A Polícia Federal (PF) respondeu ao Supremo Tribunal Federal (STF) sobre as queixas da família do ex-presidente Jair Bolsonaro a respeito do barulho contínuo do ar-condicionado na sala onde ele está preso.
A defesa alega que o ruído impede o sono do ex-mandatário. Em seu parecer, a corporação afirmou que não há como desligar o equipamento e que também não é possível transferir Bolsonaro para outro local.
A resposta negativa da PF motivou a defesa a buscar uma nova estratégia. Segundo Michele Bolsonaro, esposa do ex-presidente, será feito um novo pedido de prisão domiciliar. "Ele não tem que estar na Papudinha, ele não tem que estar em superintendência, ele tem que estar em prisão domiciliar, assim como o ex-presidente Collor", declarou.

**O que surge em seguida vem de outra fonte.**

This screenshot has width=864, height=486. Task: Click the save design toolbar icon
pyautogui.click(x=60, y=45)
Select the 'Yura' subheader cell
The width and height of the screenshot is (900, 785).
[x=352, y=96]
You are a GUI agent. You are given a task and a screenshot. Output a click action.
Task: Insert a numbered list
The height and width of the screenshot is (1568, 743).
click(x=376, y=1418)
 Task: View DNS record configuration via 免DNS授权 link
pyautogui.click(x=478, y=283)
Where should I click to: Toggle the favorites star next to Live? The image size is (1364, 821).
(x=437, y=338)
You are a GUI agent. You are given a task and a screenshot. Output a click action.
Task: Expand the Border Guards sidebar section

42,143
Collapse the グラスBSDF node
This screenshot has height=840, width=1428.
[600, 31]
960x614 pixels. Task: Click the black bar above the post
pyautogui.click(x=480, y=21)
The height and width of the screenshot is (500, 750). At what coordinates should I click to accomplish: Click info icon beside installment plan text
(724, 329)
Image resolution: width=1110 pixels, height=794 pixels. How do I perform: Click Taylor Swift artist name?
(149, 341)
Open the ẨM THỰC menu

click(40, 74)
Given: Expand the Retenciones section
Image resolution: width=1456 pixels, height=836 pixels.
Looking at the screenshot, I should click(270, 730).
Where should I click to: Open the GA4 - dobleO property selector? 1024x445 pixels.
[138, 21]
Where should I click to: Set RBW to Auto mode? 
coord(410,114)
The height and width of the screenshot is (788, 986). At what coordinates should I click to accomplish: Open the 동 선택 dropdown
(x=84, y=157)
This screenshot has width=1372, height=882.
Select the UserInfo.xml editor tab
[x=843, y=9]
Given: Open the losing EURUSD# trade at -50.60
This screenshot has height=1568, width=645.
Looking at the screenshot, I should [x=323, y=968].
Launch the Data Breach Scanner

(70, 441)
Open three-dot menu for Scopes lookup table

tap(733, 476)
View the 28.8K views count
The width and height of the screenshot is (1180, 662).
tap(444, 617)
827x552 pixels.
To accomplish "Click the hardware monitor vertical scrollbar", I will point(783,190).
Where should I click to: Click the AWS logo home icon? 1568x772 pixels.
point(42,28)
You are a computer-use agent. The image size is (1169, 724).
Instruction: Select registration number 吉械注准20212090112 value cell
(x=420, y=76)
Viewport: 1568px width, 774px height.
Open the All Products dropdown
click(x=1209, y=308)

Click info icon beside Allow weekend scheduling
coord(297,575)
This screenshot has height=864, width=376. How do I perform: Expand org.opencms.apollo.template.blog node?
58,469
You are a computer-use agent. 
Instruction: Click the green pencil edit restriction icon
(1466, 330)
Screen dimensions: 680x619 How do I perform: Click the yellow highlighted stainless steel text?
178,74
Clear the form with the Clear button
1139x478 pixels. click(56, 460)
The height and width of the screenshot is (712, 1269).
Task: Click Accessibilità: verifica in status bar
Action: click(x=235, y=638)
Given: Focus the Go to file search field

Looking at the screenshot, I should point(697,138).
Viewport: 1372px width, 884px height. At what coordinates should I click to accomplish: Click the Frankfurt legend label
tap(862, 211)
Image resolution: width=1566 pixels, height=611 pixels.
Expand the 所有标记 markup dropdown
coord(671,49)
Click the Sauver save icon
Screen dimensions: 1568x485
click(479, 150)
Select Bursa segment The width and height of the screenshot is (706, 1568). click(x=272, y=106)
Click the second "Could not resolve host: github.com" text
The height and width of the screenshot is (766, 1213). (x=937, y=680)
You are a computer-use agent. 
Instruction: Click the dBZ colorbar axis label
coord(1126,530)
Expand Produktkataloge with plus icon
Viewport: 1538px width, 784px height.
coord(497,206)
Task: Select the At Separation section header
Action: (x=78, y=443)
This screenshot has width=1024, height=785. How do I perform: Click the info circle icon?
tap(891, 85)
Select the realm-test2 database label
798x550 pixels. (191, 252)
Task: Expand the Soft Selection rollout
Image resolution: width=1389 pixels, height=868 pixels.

Em um desenvolvimento paralelo relacionado ao caso, o ministro do STF, Alexandre de Moraes, declarou a nulidade de um processo instaurado pelo Conselho Federal de Medicina (CFM).
O CFM havia determinado a abertura de uma sindicância para investigar as circunstâncias do atendimento prestado ao ex-presidente após um acidente. No entanto, Moraes argumentou em sua decisão que não é da competência do órgão fiscalizar as ações da Polícia Federal, anulando, assim, o procedimento.
A defesa do ex-presidente agora concentra seus esforços na obtenção da prisão domiciliar como próxima etapa jurídica.